Richard Holden, an economics professor at the University of New South Wales Business School, says using distributed ledger technology could allay Republican concerns over mail-in voter fraud — but would likely benefit the Democratic Party.
Holden spoke at the Unitize conference on July 9 on The Law and Economics of Blockchain. The university professor said distributed ledger technology (DLT) has the potential to increase voter turnout and have a “meaningful effect” on the outcome of U.S. elections — but there are still issues around the overall integrity of the process.

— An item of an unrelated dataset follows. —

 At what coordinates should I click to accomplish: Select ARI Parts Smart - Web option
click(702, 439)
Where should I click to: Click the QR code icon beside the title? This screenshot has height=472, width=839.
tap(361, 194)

Screen capture from Unitize
The UNSW professor cited Republican lawsuits against voting by mail, which Democrats believe will increase voter turnout. The results of Holden’s own study, conducted with a colleague in Massachusetts, found that in populations where there was a lower cost on voter registration and turnout (that is, it was easier to vote) tended to mean the addition of new voters that leaned to the left.
“Distributed ledger technology might be an interesting defense against the idea of there being fraud with vote by mail,” Holden said. “But DLT could in principle be more even immune to those considerations. So it’s going to play a very important role going forward because it has a potential political skew — not by intent, but just by implication.”
Blockchain: immutable, not invulnerable
However, a 2018 report from the The National Academies of Sciences, Engineering, and Medicine says blockchain technology “does little to solve the fundamental security issues of elections” and introduces “additional security vulnerabilities.” The group stated that malware installed on a voter’s device had the potential to alter a vote before blockchain even reached blockchain.
Though Holden did allude to West Virginia employing blockchain voting during its 2018 midterm elections, he did not mention that local authorities switched back to more traditional voting methods following a security audit by the Massachusetts Institute of Technology (MIT) in 2020. Its report revealed “vulnerabilities that allow different kinds of adversaries to alter, stop, or expose a user’s vote.”
The economics professor said the matter was a charged issue likely to create change, but one way or another, “election law will have to adapt.”